Catalytic oxidation of olefins over oxide catalysts containing molybdenum IV. Catalysts for the oxidation of propylene to acetone

Various metal oxides combined with molybdenum trioxide have been examined for their catalytic activities in the oxidation of propylene to acetone. In the molybdenum-poor series (10 at. % molybdenum), TiO2-, Fe2O3-, and Cr2O3MoO3 as well as Co3O4MoO3 and SnO2MoO3 reported previously, are active for the selective formation of acetone. V2O5-, NiO-, CuO-, and ZnOMoO3 are able to form acetone but with poorer selectivity.

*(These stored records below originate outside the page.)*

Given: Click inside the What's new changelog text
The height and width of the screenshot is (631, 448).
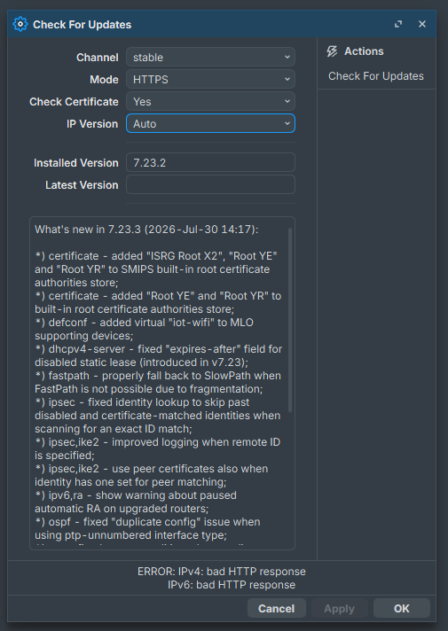Looking at the screenshot, I should click(159, 382).
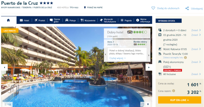Change travelers with Zmień next to 2 dorosłych
The width and height of the screenshot is (204, 107).
[x=196, y=30]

SnO2MoO3 shows the highest activity among the effective catalysts. An increase in molybdenum concentration decreases the catalytic activity for acetone formation in several of the binary systems. However, molybdenum-rich SnO2MoO3 and TiO2MoO3 catalysts (70 at. % molybdenum) show high activity and selectivity for acetone formation in common with the corresponding poor catalysts. Tungsten trioxide or triuranium octoxide fails to be an effective component instead of molybdenum trioxide. Molybdenum trioxide seems to be an essential component for an active catalyst. Over any effective catalyst the reaction temperature to form acetone is far lower than that of the allylic oxidiation. No allylic oxidation product is formed under the reaction conditions at which acetone is mainly produced.